W tym sezonie bardzo niewielu Polaków zachorowało na grypę - ogłosił warszawski Instytut Profilaktyki Zakażeń. Nie jest to jednak zasługa szczepień, z których korzysta niewielu z nas. Sezon grypowy przebiega w tym roku łagodnie na całym świecie.

Centrum Kontroli Chorób w Atlancie poinformowało, że do USA grypa zawędrowała w tym sezonie wyjątkowo późno - dopiero w drugiej połowie lutego. W Polsce pierwsze zachorowania odnotowano już we wrześniu 2011 r. Do końca minionego roku było ich niewiele - tłumaczy dr Paweł Grzesiowski, prezes Fundacji Instytut Profilaktyki Zakażeń w Warszawie. Wzrost zachorowań nastąpił na początku tego roku. Od 6 tygodni liczba zakażeń już nie rośnie. Spodziewaliśmy się, że w lutym będzie więcej infekcji. Na razie jednak aktywność grypy jest umiarkowana, choć są doniesienia, że zwiększa się w Europie Zachodniej - dodaje.

Według prezesa Fundacji Instytut Profilaktyki Zakażeń przyczyn łagodniejszego sezonu grypowego jest kilka. Obecnie na świecie dominuje wirus sezonowy A(H3N2). Wygasa aktywność szczepu pandemicznego A(H1N1)2009, który atakował w poprzednich dwóch sezonach i spora część populacji zdążyła się na niego uodpornić. Poza tym wiele osób przyjęło aktualną szczepionkę, która skutecznie chroni przed krążącymi odmianami wirusa. Niestety, Polacy stanowią znikomy odsetek szczepiących się.

------------------------

(O ZADANIU)
Kontynuuj tekst o łagodnym sezonie grypowym, zaczynając od miejsca, w którym się kończy. Dane zamieszczone poniżej nie są tu potrzebne.

Zebrane wpisy danych:
------------------------

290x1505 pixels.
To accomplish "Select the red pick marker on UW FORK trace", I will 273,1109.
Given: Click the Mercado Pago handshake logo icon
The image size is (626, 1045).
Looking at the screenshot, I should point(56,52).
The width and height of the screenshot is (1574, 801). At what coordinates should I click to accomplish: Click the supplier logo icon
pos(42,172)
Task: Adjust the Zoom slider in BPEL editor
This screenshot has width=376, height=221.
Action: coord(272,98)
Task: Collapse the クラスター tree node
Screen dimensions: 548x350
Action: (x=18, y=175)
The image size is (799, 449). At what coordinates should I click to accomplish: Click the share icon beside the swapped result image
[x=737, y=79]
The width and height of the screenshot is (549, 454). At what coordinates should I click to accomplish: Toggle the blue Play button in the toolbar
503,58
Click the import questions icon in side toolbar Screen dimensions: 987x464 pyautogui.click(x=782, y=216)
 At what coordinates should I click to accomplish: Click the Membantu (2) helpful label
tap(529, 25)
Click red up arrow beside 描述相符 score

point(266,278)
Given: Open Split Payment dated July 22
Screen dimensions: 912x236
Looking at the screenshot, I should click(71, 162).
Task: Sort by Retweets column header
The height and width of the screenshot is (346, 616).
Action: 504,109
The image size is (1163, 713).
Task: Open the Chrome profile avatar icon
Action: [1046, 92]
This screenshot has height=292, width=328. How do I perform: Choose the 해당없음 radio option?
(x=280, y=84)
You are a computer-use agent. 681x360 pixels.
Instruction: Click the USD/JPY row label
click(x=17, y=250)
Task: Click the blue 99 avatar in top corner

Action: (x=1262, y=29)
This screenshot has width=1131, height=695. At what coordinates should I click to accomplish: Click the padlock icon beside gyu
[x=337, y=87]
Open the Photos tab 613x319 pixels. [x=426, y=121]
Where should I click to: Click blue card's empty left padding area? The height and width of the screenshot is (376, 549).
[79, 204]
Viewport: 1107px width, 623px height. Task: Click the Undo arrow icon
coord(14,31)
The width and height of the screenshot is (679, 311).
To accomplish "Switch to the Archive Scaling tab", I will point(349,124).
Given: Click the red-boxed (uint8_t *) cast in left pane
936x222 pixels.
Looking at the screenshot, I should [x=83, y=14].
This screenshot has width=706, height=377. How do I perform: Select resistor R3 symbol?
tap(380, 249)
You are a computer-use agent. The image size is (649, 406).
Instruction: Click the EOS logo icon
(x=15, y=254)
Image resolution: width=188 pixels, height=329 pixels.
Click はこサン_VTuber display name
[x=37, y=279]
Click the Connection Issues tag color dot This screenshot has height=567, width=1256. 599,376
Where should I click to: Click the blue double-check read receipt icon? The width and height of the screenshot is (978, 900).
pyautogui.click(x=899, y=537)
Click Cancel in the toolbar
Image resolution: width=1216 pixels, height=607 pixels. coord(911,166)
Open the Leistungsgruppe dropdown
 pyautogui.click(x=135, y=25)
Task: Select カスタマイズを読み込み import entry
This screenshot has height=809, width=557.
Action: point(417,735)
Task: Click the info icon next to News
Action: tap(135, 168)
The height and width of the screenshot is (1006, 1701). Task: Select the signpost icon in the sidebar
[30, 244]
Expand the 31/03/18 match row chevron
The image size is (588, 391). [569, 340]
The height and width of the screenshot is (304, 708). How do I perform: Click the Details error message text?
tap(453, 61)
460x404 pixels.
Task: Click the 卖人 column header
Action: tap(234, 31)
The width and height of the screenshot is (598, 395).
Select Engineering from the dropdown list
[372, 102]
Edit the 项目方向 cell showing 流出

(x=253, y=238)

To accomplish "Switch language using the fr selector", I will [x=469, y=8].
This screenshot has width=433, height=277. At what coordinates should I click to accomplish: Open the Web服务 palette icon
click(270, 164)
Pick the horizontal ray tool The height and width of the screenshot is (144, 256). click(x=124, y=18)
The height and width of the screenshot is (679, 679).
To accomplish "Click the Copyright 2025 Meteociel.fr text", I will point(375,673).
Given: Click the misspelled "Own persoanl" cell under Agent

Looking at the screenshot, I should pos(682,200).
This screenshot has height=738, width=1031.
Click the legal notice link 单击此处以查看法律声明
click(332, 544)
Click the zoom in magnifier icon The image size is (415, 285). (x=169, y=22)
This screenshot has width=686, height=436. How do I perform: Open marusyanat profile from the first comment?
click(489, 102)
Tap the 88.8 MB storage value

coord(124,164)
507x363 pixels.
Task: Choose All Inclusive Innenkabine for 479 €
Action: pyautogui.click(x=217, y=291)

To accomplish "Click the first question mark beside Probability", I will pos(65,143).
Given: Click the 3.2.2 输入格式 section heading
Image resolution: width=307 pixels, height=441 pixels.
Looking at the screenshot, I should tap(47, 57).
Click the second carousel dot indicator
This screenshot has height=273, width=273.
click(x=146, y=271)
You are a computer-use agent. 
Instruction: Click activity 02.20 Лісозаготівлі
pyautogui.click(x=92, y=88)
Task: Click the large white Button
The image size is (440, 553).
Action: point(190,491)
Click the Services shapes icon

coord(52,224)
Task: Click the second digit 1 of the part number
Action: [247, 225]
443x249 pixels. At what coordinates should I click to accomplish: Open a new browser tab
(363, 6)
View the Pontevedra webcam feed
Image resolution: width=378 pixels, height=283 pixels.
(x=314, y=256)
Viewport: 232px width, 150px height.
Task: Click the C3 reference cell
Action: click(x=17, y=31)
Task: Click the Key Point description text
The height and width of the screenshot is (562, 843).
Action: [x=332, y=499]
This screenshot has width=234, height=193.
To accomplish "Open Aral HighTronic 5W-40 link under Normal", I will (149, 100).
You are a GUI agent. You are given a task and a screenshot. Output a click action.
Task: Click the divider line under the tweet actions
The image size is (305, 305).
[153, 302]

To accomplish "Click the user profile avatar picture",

------------------------

(ODPOWIEDŹ PONIŻEJ)
W tym roku przeciwko grypie zaszczepiło się jedynie około 1,3 miliona naszych rodaków. To mniej niż rok temu. Wtedy szczepieniom poddało się 1,5 miliona osób. To i tak było bardzo niewiele - podkreśla dr Grzesiowski. Według niego, Polacy nie chcą się szczepić, bo uważają szczepionki za mało skuteczne. Inni nie robią tego, ponieważ nie są one refundowane.

Grześkowski ostrzeha jednak, że w marcu może nastąpić wzrost zachorowań. Luty i marzec to tradycyjny okres, kiedy jest ich najwięcej. Dużo zależy od pogody. Zima z temperaturą w okolicach zera o wiele bardziej sprzyja infekcjom niż siarczysty mróz - wyjaśnia lekarz.